Ridere è una faccenda seria. Lo sanno bene i neuroscienziati, che hanno scoperto come la risata attivi simultaneamente cinque aree diverse del cervello, rilasciando endorfine e riducendo il cortisolo. Ma perché certe cose ci fanno ridere? La risposta più accreditata è la teoria dell’incongruenza: il cervello ride quando si aspetta qualcosa e riceve qualcos’altro. Un corto circuito cognitivo che, paradossalmente, ci fa stare bene. E non siamo soli: anche i ratti ridono, emettendo ultrasuoni a 50 kHz quando vengono solleticati. I grandi primati, poi, producono qualcosa di sorprendentemente simile alla nostra risata. Persino i cani hanno la loro versione. Gli antichi romani, dal canto loro, erano maestri dell’ironia feroce: si rideva dei politici corrotti, dei mariti traditi e — dettaglio gustoso — delle barzellette sui Cumani, considerati i “cretini” dell’antichità esattamente come oggi si usano altri stereotipi geografici. Il senso dell’umorismo, insomma, è antico quanto l’uomo. Cambia la forma, ma il meccanismo è sempre lo stesso: la sorpresa, il ribaltamento, il colpo di scena.
La barzelletta: Fico Secco e Uva Passa
Un chicco d’uva passeggia allegro cantando: «Sono un chicco d’uva, sono un chicco d’uva!!!»
Incontra una mela e le chiede: «Mela, mi fai passare?»
E lei: «Sì, sì, prego, passa pure!»
Poco più avanti incontra una pera: «Pera, mi fai passare?»
E lei: «Certo, certo, vai tranquillo!»
Poi arriva davanti a un fico: «Fico, mi fai passare?»
E lui, secco secco: «No. Torna indietro.»
Il povero chicco d’uva si deprime e torna sui suoi passi.
Il giorno dopo, stessa storia. E quello dopo ancora. E quello dopo ancora. Ogni mattina il chicco d’uva parte solare, la mela lo fa passare, la pera lo fa passare… e il fico lo rimanda sempre indietro, implacabile.
Finché un giorno — dopo settimane di umiliazioni — il chicco d’uva parte, supera la mela, supera la pera… arriva davanti al fico, che alza la mano e dice:
«No. Qui tu non passi.»
Il chicco d’uva allora estrae un fucile enorme, spara al fico e urla a squarciagola:
«FICO SECCO, UVA PASSA!»
Perché fa ridere (per chi l’ha capita a metà)
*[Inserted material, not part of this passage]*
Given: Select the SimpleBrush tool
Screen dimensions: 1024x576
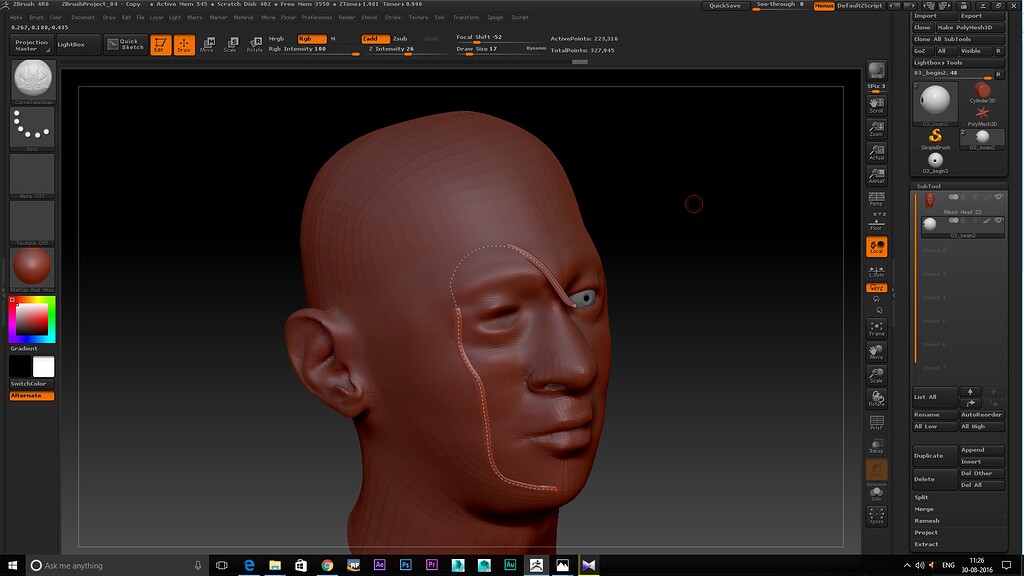Looking at the screenshot, I should pos(934,135).
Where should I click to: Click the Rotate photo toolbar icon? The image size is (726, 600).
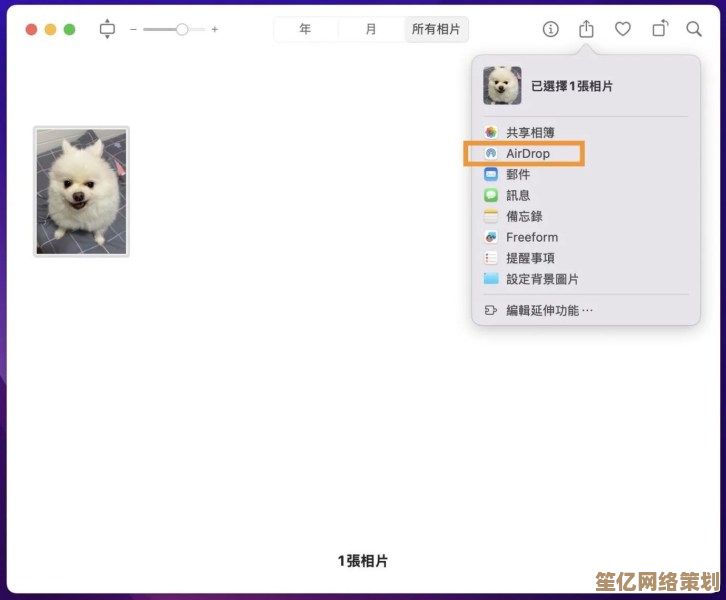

Il meccanismo è un classico esempio di doppio senso costruito nel tempo. Per tutta la barzelletta, le parole “fico”, “uva” e “passa” sembrano usate nel senso letterale — frutta che cammina, storie assurde, logica da cartone animato. Il colpo di scena finale rivela invece che erano i tasselli di un gioco linguistico preciso:
- «Fico secco» = espressione gergale per dire che non otterrai nulla, che puoi aspettare quanto vuoi
- «Uva passa» = uva essiccata, ma anche «l’uva passa» nel senso che il chicco d’uva finalmente passa
La violenza assurda del finale — un fucile spuntato fuori dal nulla in una storia di frutta parlante — amplifica il tutto con un’ulteriore incongruenza. Ed è esattamente lì, in quel cortocircuito tra il ridicolo e l’inaspettato, che scatta la risata.